Deposed Libyan dictator Muammar Gaddafi had asked Dom Mintoff to act as an intermediary in a nuclear submarine purchase, according to MEP John Attard Montalto, confidant to the former Labour Prime Minister.

Writing in The Times today, Dr Attard Montalto says: “Mintoff was stunned and refused. Not after all his efforts, Mintoff told me, to demilitarise and de-nuclearise the Mediterranean.”

The MEP uses this anecdote and others to contrast the “distorted” story often told about Mr Mintoff’s relationship with Col Gaddafi.

“Mintoff always knew who he was dealing with: an arbitrary, unpredictable man, made ruthless by the international politics in his region and his ability to buy almost anyone and anything.”

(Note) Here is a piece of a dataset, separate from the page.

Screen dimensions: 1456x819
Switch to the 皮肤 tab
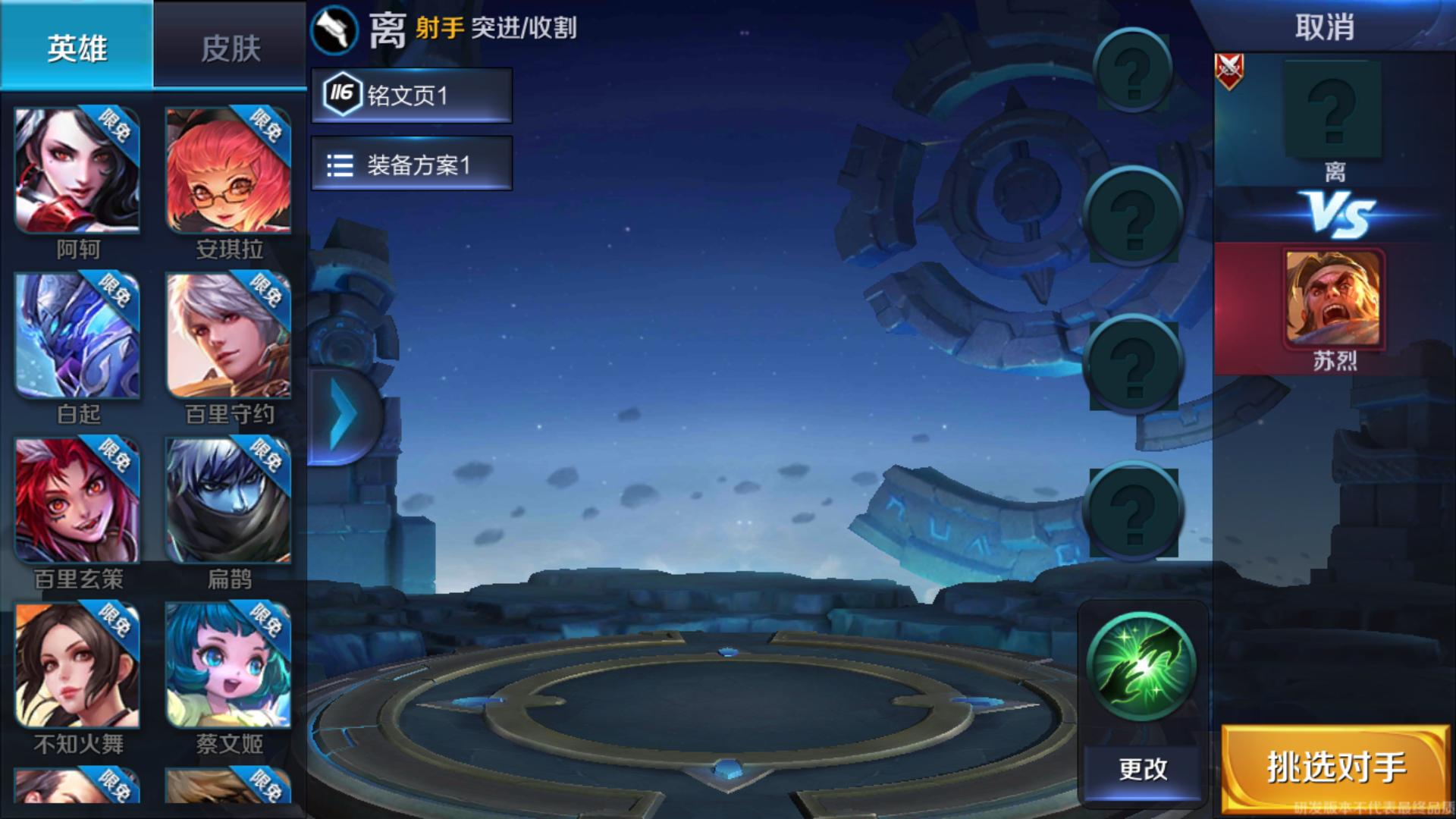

The article deals with the established view that Mr Mintoff used his relationship with Col Gaddafi as leverage with the West. Dr Attard Montalto quotes the former Labour Leader telling him: “Do you think Europe and America would have paid attention to me if I did not have that personal relationship with Gaddafi?”

However, it also reveals Mr Mintoff was aware of the dangers entailed by his high-risk foreign policy strategy.

Writing about the 1980 standoff, when Libyan gunboats threatened to shoot at an oil platform drilling for Malta, the MEP writes of a searing exchange in Tripoli between Mr Mintoff and Abdesalam Jalloud, Gaddafi’s number two at the time, which degenerated into a threat against the former Prime Minister.

Mr Mintoff described the meeting, which lasted several hours, as “the greatest fight” of his life. “Jalloud shouted at Mintoff that even the waters in Malta’s Grand Harbour fell within Libyan waters. Mintoff gave as good as he got.

“I suspect Jalloud retorted by pulling out a gun or making direct physical threats.

“Why else would Mintoff tell me, more than once, that the incident was scarier than anything else he had been through?” Dr Attard Montalto writes.

The article adds to Dr Attard Montalto’s previous contribution to The Times in the wake of Mr Mintoff’s death on August 20.

In it, the MEP wrote about the enduring friendship he had struck in 1987 with Mr Mintoff, then 71, shortly after he was first elected to Parliament at the age of 34.

The two met at least once a week for the following 16 years, apart from during Dr Montalto’s 22-month stint as minister in Alfred Sant’s Government.